They found a terrified, excited group on the front porch—three sturdy females in nightgowns, all with their hands up! Below, revealed by the light streaming through the open door, stood a man covering them with a revolver. Fifteen or twenty minutes later Mr. Crow dug the shivering Eliphalet Loop out of the hay-mow and ordered him forthwith to join his family in the kitchen, where he would hear something to his advantage.

The happiest man in Bramble County was Eliphalet Loop when he finally grasped the truth. The prisoner turned out to be his wife's first husband—he grasped that fact some little time before he realized that he wasn't even her second husband, owing to certain fundamental principles in law—and a fugitive from justice. The man was an escaped convict, the leader of a gang of counterfeiters, and he was serving a term in one of the federal prisons when he succeeded in his break for liberty. For many months the United States Secret Service operatives had been combing the country for him, hot and cold on his trail, but always, until now, finding themselves baffled by the crafty rogue, who, according to the records, was one of the most dangerous, desperate criminals alive. Finally they got track of his wife, who had lived for a time in Hoboken, but it was only within the week that they succeeded in locating her as the wife of Eliphalet Loop. The remainder of the story is too simple to bother about.

"Of course, Mr. Loop," said one of the secret-service men, "you can prosecute this woman for bigamy."

Mr. Loop shook his head. "Not much! I won't take no chance. She might prove that she wasn't ever married to this feller, an' then where would I be? No, sirree! You take her along an' lock her up. She's a dangerous character. An' say, don't make any mistake an' fergit to take her mother an' sister, too."

* * * * *

The next evening Mr. Crow sat on the porch in front of Lamson's store. His fellow-townsmen were paying up more promptly than he had expected. Practically three-fourths of the reward was in his coat pockets—all silver, but as heavy as lead.
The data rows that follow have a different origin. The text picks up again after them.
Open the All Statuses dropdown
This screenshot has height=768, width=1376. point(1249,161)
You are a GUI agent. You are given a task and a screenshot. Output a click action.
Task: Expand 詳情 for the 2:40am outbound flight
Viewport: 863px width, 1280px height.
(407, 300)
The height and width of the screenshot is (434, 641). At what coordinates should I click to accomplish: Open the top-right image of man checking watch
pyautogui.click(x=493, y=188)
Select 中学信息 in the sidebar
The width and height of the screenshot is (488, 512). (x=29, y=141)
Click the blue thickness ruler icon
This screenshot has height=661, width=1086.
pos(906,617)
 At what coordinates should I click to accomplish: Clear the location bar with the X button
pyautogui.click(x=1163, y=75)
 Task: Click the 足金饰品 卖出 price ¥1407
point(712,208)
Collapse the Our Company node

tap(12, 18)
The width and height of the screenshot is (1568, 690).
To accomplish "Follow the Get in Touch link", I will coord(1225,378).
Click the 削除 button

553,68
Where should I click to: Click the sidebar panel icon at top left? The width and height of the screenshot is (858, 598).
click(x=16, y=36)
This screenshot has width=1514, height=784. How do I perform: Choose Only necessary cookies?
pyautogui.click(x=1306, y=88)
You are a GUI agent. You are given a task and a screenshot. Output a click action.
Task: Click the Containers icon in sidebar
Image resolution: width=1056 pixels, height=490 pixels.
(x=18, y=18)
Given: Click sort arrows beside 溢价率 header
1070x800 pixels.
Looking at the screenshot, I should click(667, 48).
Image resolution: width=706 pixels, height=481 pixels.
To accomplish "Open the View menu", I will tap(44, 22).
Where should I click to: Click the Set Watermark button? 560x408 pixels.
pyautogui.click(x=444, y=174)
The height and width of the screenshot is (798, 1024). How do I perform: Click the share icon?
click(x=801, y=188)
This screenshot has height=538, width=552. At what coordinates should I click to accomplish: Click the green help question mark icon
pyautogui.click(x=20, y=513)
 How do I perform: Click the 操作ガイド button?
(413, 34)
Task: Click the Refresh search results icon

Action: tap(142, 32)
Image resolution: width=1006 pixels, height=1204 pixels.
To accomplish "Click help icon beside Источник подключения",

"Yes, sir," he was saying in a rather far-reaching voice, for the outer rim of the crowd was some distance away, "as I said before several times, I figgered he would do just what he did. I figgered that I'd have to outfigger him. He is one of the slickest individuals I have ever had anything to do with—an' one of the most desperit. I—er—where was I at, Alf?... Oh, yes, I recollect. He was a powerful feller. Fer a second or two I thought maybe he'd get the best of me, being so much younger an' havin' a revolver besides. But I hung on like grim death, an' finally—Thanks, Jim; I wasn't expectin' you to pay 'fore the end of the month. Finally I got my favourite holt on him, an' down he went. All this time I was tryin' to git his revolver away from him. Just as I got it, the secret-service men came dashin' up an'—What say, Deacon? Well, if the rest of the crowd ain't tired o' hearin' the story, I don't mind tellin' it all over."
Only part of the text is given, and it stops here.